Exactement comme le "ilhâm" présent dans ce second verset : "وَنَفْسٍ وَمَا سَوَّاهَا فَأَلْهَمَهَا فُجُورَهَا وَتَقْوَاهَا" (Coran 91/7-8) consiste à avoir créé dans le for intérieur de l'homme cette aptitude. Et ce "ilhâm" présent dans ce second verset n'a pas la même signification que le "ilhâm" signifié par le terme "wah'y" présent dans ce troisième verset : "وَمَا كَانَ لِبَشَرٍ أَن يُكَلِّمَهُ اللَّهُ إِلَّا وَحْيًا أَوْ مِن وَرَاء حِجَابٍ أَوْ يُرْسِلَ رَسُولًا فَيُوحِيَ بِإِذْنِهِ مَا يَشَاء" (Coran 42/51) : "وحيا": قال مجاهد: نفث ينفث في قلبه فيكون إلهاما"" (Tafsîr ul-Qurtubî). En effet, dans le second verset, le terme désigne le fait d'avoir créé en l'homme l'aptitude à reconnaître le bien et le mal ; tandis que dans le troisième verset il désigne le fait d'avoir inspiré un message à quelqu'un, donc de parler (il s'agit alors d'une Parole de Dieu, et le maf'ûl ullâh est donc ghayr makhlûq).

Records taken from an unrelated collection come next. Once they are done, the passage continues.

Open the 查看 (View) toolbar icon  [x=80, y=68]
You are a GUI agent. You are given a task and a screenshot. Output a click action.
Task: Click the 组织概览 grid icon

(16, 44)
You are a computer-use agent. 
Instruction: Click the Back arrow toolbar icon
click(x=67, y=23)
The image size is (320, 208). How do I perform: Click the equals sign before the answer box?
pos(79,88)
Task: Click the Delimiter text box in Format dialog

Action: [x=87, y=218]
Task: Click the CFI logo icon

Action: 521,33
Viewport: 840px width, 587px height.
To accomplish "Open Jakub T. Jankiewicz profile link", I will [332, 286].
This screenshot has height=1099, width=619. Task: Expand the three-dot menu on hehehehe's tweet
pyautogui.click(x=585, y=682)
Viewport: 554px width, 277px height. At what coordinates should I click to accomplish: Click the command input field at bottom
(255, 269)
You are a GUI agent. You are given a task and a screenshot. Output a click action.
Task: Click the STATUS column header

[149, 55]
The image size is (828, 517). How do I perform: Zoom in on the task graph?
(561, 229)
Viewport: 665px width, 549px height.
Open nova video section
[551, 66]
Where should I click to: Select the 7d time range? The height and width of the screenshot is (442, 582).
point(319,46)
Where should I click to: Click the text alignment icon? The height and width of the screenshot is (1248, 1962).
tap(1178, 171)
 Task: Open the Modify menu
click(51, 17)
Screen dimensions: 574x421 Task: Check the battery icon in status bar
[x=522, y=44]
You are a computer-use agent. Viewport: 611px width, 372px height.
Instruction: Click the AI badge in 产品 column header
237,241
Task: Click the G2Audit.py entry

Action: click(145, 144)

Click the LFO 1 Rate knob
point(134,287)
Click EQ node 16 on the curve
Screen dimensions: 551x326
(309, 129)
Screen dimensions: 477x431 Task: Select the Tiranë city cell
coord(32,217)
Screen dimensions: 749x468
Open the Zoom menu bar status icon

Voici quelques commentaires du verset concernant l'abeille : "قوله تعالى: وأوحى ربك إلى النحل قد مضى القول في الوحي وأنه قد يكون بمعنى الإلهام، وهو ما يخلقه الله تعالى في القلب ابتداء من غير سبب ظاهر. وهو من قوله تعالى: "ونفس وما سواها فألهمها فجورها وتقواها." ومن ذلك البهائم وما يخلق الله سبحانه فيها من درك منافعها واجتناب مضارها وتدبير معاشها. وقد أخبر عز وجل بذلك عن الموات فقال: "تحدث أخبارها بأن ربك أوحى لها" (Tafsîr ul-Qurtubî). "قوله: {وأوحى ربك إلى النحل} يقال: وحى وأوحى، وهو الإلهام؛ والمراد من الإلهام: أنه تعالى قرر في أنفسها هذه الأعمال العجيبة التي تعجز عنها العقلاء من البشر" (Tafsîr ur-Râzî) ; et, un peu plus loin : "واعلم أن الوحي قد ورد في حق الأنبياء لقوله تعالى: {وما كان لبشر أن يكلمه الله إلا وحيا}، وفي حق الأولياء أيضا قال تعالى: {وإذ أوحيت إلى الحواريين}؛ وبمعنى الإلهام في حق البشر قال تعالى: {وأوحينا إلى أم موسى}، وفي حق سائر الحيوانات كما في قوله: {وأوحى ربك إلى النحل}. ولكل واحد من هذه الأقسام معنى خاص" (Tafsîr ur-Râzî).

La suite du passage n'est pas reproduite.